* [Request]:
Answer the following questions from the excerpt on Easter DIY safety below.
1. How many people are estimated to go to A&E in the UK each year after being injured doing DIY, maintenance or gardening at home?
2. What does the excerpt say people are tempted to stand on instead of getting a pair of ladders?
3. Where should a DIY task that involves a lot of flying particles be performed?

* [Excerpt]:
>>>

Easter bank holiday weekend is not just about eating copious amounts of chocolate, egg hunts, fluffy bunnies and Easter bonnet parades. Over recent years it is becoming more and more synonymous with a frenzy of DIY and home improvements.

Us Brits like nothing more than to get stuck in with a paint brush, or a power tool of some description. However, according to the Royal Society for the Prevention of Accidents (ROSPA) more accidents happen in the home than anywhere else, and an estimated 220,000 people go to A&E in the UK each year after being injured doing DIY, maintenance or gardening at home. There are also approximately 5000 deaths as a result of a home accident.[1]

As much as we all like to save money, I’m sure none of us want to end up as one of the statistics of unlucky DIY enthusiasts this Easter. So we’ve put together a few helpful tips to try and avoid a DIY blunder.

  1. Know when to call in the professionals. Don’t undertake any major tasks yourself or underestimate something in which you may think is a ‘simple’ task. Any tasks involving structural changes, electrical works, plumbing, roofing or replacing windows should always be done by a professional. Mistakes using specialist tools can not only be dangerous but can prove extremely costly.

     

  2. Use the correct equipment. We all know how tempting it can be to stand on a stool or box instead of getting a pair of ladders. However, not using the correct equipment can have some devastating consequences. Remember, your safety is paramount at all times.

     

  3. Preparation is key. Always ensure you have a clear working area, and you know exactly what you need to do, whilst having the correct tools for the job. The more cluttered the area the more chance of an accident.

     

  4. Use protection! Ensure you are wearing safety googles or face mask when needed.  A lot of reported accidents involve particles and foreign objects in the eyes, or even inhaled. If you are undertaking a DIY task which will involve a lot of flying particles, make sure you perform this outside or in a well ventilated area.

     

  5. Trust your instincts. If at any point you feel that something may not be safe or may not go to plan, common sense tells you to use your gut instinct. If it doesn’t feel right, then it probably isn’t… so don’t do it.

<<<

* [Data section]:

>>>

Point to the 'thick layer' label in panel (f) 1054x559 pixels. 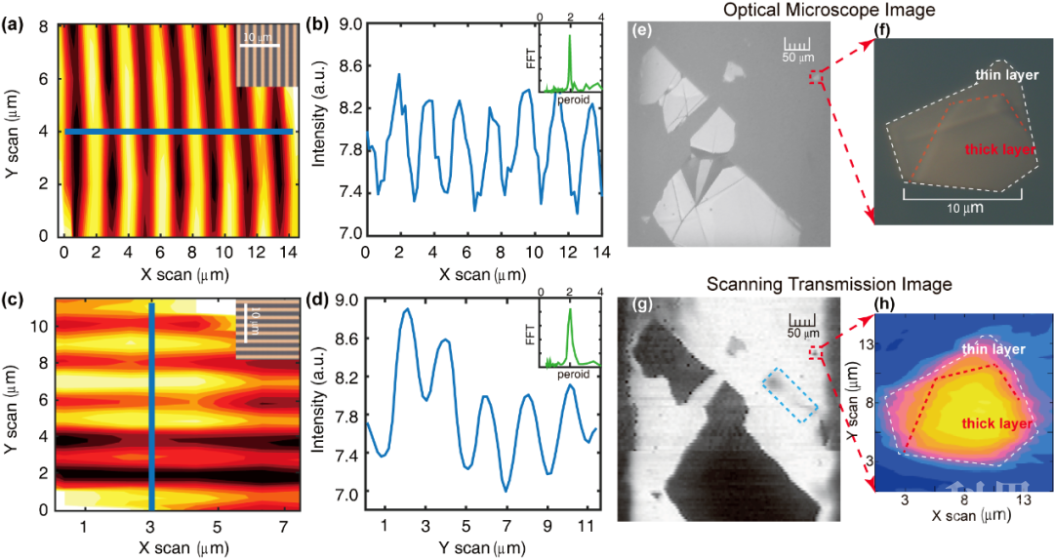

<<<

* [Written answer]:
1. An estimated 220,000 people.
2. A stool or box.
3. Outside or in a well ventilated area.